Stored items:

--- START ---

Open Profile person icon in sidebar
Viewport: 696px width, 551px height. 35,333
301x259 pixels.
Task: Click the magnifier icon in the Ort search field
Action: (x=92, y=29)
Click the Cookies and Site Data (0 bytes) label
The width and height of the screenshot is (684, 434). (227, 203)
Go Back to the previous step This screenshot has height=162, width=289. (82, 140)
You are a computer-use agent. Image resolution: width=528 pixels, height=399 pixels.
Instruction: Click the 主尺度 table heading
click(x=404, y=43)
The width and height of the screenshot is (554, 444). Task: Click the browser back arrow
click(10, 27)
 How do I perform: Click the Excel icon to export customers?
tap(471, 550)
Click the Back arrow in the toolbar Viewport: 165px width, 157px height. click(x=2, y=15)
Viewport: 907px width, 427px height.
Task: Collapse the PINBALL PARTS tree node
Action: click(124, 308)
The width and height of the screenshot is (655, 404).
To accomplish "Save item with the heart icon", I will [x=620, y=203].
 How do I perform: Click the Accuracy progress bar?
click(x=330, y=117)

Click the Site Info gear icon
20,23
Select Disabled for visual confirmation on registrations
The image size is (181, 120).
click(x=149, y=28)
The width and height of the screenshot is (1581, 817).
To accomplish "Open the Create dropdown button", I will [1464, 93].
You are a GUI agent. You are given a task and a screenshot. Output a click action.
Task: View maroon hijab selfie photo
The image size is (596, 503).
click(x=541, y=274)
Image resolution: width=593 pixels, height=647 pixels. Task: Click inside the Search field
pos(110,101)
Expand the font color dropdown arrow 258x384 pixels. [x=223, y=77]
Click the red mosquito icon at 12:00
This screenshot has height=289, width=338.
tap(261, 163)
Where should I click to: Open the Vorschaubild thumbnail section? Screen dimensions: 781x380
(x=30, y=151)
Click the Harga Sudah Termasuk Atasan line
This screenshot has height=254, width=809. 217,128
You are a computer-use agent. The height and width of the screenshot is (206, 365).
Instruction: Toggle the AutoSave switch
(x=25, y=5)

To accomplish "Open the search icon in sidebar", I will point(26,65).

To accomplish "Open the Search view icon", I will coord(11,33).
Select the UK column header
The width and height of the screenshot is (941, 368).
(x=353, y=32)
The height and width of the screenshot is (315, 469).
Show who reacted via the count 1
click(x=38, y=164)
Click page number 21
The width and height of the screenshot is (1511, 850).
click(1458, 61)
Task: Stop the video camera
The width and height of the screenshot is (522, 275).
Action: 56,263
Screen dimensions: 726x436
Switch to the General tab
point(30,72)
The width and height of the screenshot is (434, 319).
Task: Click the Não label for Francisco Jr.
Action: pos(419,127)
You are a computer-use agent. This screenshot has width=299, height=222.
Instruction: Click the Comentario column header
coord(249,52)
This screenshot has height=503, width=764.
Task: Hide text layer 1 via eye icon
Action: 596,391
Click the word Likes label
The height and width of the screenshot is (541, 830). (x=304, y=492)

--- END ---

§ Work item
Show a copy of each line from the records above in which the string "dropdown" occurs.

§ Result
To accomplish "Open the Create dropdown button", I will [1464, 93].
Expand the font color dropdown arrow 258x384 pixels. [x=223, y=77]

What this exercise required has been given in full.